While obviously I do not have children, I know how protective I am of my nieces and nephews, especially when they were very young. I can only imagine the worrying that you parents do over your children.
Keeping your children safe has to be one of parents’ primary concerns. Parents use child safety locks, car seats, baby gates, helmets, and I have even seen parents using leases to keep their children safe. As children grow, the dangers they face in this world are so great that many parents wish they could wrap their children in bubble wrap to keep them safe from all the potential hurt and danger that children, teenagers, and young adults often confront.
Today’s first reading talks about a young child guiding a lion, a baby playing by a cobra’s den, and a child placing their hand on a snake’s lair. It sounds like a tragic news story in the making! However, God assures us that, one day, even these things will be harmless. Pain and harm will be no more, because the earth shall be filled with the knowledge of the Lord. Knowing God – truly knowing Him – changes everything about a person. Knowing God in the way that the Bible means, is to surrender oneself to God; to make a total conversion of all aspects of one’s life. Imagine a day when everyone in the world has dedicated themselves to knowing, loving, and serving the one true God of heaven and earth. That day will come. Christ ushered it in when He took on our humanity, lived, died, rose, and ascended into heaven for our salvation. That day is coming. It is what we long for. It is what we hope for. It is what we live for. Come, Lord Jesus!
While it is true that salvation is a gift given to us by God, we still need to cooperate with the grace of our salvation. First, this means accepting the gift.

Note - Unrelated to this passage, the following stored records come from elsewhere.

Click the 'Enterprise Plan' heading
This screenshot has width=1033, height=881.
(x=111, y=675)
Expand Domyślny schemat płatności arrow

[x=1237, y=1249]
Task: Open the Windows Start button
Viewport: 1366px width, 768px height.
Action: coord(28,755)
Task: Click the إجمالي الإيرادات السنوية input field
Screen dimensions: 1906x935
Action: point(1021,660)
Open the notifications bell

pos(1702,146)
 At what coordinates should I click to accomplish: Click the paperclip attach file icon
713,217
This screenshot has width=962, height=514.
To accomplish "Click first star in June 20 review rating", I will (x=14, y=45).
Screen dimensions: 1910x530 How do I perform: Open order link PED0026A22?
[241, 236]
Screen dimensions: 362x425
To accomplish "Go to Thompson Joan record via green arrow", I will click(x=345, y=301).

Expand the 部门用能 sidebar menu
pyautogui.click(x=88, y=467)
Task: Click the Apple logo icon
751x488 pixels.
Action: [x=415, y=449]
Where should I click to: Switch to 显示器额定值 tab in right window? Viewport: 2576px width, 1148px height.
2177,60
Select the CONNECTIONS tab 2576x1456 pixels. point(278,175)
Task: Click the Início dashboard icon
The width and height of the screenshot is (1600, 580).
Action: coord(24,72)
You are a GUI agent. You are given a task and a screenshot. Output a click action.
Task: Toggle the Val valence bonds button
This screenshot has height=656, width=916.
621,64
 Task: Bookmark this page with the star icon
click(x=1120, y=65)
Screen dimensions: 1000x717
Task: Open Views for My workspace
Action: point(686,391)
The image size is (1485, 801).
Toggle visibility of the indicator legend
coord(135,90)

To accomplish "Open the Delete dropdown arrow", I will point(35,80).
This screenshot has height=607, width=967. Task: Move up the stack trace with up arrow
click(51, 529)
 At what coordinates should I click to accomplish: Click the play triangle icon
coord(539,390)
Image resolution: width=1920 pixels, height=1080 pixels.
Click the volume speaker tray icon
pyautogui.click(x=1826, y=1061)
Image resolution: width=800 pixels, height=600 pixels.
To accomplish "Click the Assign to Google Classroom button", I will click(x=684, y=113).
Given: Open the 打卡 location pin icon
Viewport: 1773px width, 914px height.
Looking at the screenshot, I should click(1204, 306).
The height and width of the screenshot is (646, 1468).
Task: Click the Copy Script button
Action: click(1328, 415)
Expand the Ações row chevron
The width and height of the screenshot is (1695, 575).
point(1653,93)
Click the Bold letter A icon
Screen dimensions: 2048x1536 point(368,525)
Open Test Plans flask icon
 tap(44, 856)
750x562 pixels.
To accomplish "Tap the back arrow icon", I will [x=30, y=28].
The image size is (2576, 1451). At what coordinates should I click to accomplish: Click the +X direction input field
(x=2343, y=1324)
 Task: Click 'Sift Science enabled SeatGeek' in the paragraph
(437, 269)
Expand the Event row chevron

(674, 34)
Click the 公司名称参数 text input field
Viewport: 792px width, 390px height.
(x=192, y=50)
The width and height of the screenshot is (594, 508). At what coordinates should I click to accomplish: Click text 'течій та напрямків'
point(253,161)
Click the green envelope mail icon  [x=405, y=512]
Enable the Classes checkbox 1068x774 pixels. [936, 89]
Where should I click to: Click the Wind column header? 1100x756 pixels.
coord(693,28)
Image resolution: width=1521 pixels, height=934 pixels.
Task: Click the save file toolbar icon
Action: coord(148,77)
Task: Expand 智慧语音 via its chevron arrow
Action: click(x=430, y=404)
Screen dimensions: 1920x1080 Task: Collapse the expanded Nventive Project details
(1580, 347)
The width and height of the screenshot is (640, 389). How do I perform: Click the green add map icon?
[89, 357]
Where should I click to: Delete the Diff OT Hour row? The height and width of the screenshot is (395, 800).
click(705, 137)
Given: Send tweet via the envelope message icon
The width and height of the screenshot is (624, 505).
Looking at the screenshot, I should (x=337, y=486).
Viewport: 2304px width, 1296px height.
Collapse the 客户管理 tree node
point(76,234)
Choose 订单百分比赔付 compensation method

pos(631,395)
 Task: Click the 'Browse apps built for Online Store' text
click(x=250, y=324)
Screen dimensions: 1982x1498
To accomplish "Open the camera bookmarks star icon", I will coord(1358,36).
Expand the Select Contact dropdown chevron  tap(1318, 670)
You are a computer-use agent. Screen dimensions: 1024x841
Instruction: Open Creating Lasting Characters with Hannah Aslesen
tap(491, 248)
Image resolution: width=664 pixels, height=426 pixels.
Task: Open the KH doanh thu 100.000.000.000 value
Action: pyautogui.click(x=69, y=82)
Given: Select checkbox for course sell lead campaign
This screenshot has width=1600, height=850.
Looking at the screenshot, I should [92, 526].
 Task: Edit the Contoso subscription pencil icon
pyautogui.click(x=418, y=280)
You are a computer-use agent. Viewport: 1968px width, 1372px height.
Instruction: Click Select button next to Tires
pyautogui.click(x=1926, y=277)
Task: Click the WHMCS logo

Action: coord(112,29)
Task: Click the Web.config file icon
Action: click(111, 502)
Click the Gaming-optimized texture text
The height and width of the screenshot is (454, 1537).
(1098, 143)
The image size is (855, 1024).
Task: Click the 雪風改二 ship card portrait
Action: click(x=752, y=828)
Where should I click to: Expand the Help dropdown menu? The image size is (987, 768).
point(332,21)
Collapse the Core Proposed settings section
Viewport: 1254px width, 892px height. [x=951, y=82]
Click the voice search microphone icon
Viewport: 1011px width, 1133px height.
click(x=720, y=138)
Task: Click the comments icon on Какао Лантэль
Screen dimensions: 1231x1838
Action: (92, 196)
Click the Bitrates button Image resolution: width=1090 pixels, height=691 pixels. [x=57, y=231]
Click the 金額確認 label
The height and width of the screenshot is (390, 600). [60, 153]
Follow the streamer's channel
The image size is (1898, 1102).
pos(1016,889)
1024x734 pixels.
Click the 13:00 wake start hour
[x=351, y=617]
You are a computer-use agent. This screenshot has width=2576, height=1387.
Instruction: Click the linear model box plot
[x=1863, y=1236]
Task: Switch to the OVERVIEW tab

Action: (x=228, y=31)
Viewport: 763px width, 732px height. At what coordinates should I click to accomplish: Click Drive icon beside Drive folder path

We accept the gift by allowing the gift to transform us. We should live, move and having our being in a different way now that we are saved. It is not enough to just “talk the talk.” We also have to “walk the walk.”
This is what St. John the Baptist was talking about in today’s Gospel reading when he reproaches the Sadducees and Pharisees who come to him for baptism. I am named after St. John the Baptist, so I have always felt an attraction to him, but I don’t think I could get away with calling people a “brood of vipers” like he does in today’s Gospel. He tells the Pharisees and Sadduccees to “Produce good fruit as evidence of your repentance.” In other words, “show that you walk the walk, and not just talk the talk.”
Imagine if the deacons and I demanded proof from parents who ask to have their babies baptized that they are practicing their faith and are going to raise their children in the Faith. How many would be able to provide proof? Many of us consider ourselves stereotypical “good Catholics,” but how is that bearing itself out in our lives? What “good fruit” do we have to show for it? Do we go to Mass every Sunday and Holy Day of Obligation, or just when it is convenient? Do we put the Word of God that we hear at Mass into action. Are we welcoming to people, even the stranger? Do we recognize the needs in our community – perhaps homelessness, people in need of food, rent assistance, or addicted to drugs – and then stand up to do something to address these problems? Or do we, like Scrooge, say “well, that is why we pay taxes,” and think we don’t need to get involved?
Advent is a time when we should be asking ourselves how we can bear more good fruit for Jesus. Here is a suggestion of an activity you can do with your family to help focus on the meaning of Advent. Set up a nativity set within reach of your children (if your kids are very young, get a kids’ friendly nativity and keep the nice china one up out of reach). Then keep a small pile of hay, or strips of yellow construction paper, nearby for the children – and Mom and Dad – to add to the manger to get it ready to keep baby Jesus warm. Every time the child – and Mom and Dad – perform a good deed, or makes a sacrifice of some kind, or says an extra prayer, they can add a piece of hay. This reminds everyone in the household that during Advent we make an extra effort to make our hearts and our homes a little bit warmer and welcoming for Jesus.
So let’s get stuffing those mangers by both talking the talk and walking the walk. Baby Jesus is waiting to be born in our hearts, and together we can all bear good fruit.